*** Opening of Dataset extract ***
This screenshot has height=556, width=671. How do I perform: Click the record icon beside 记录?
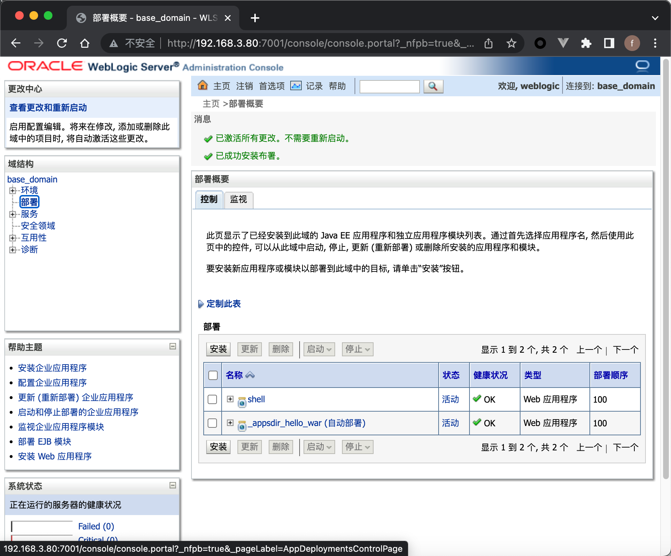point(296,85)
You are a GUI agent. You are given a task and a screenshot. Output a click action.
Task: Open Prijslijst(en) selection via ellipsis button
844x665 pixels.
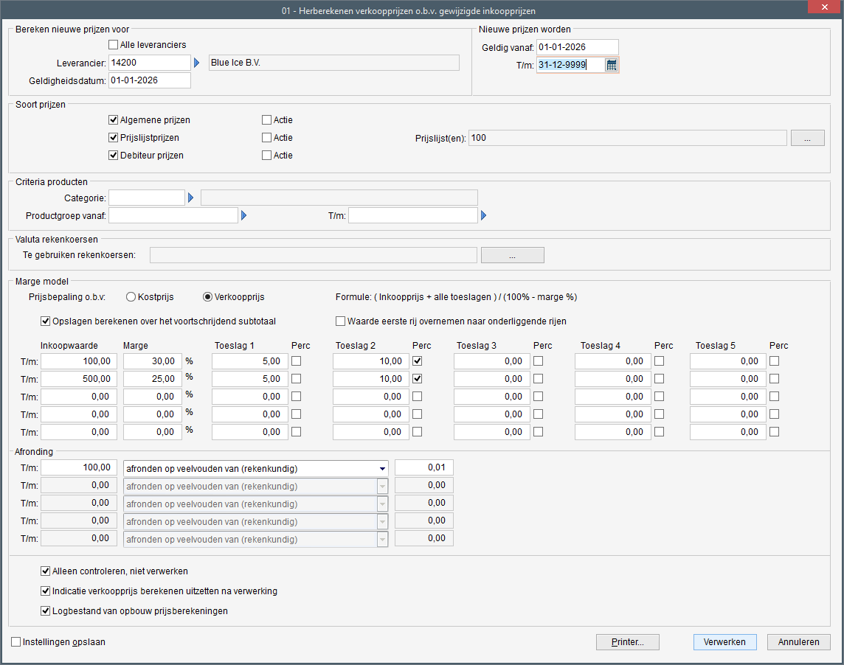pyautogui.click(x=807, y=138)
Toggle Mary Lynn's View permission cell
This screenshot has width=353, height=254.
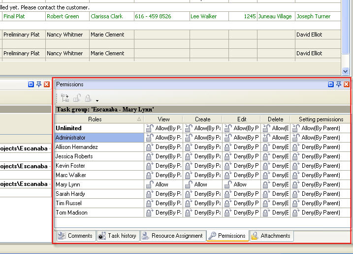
*** Close of Dataset extract ***
*** Opening of Dataset extract ***
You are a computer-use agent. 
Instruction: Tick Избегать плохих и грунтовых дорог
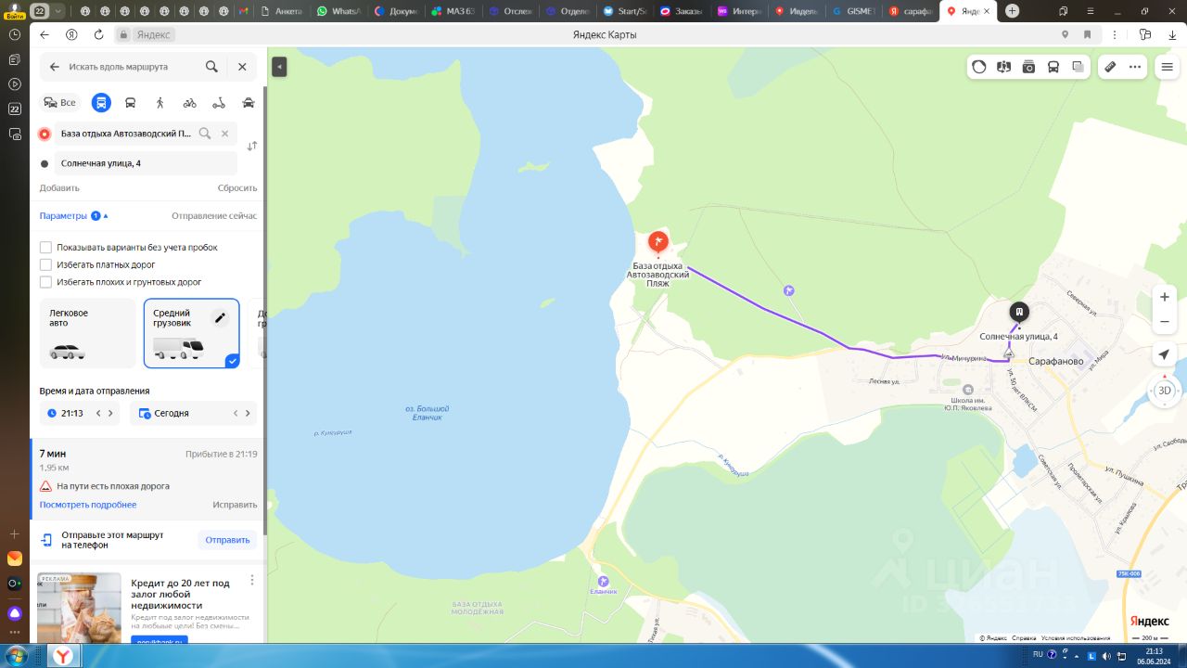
*** Close of Dataset extract ***
* Your objective
From the records above, transcribe only the stretch from the line with "Task: Open Prijslijst(en)" through the line with "This screenshot has width=353, height=254.", keeping both ends. Omit pictures.

* Response to the exercise
Task: Open Prijslijst(en) selection via ellipsis button
844x665 pixels.
pyautogui.click(x=807, y=138)
Toggle Mary Lynn's View permission cell
This screenshot has width=353, height=254.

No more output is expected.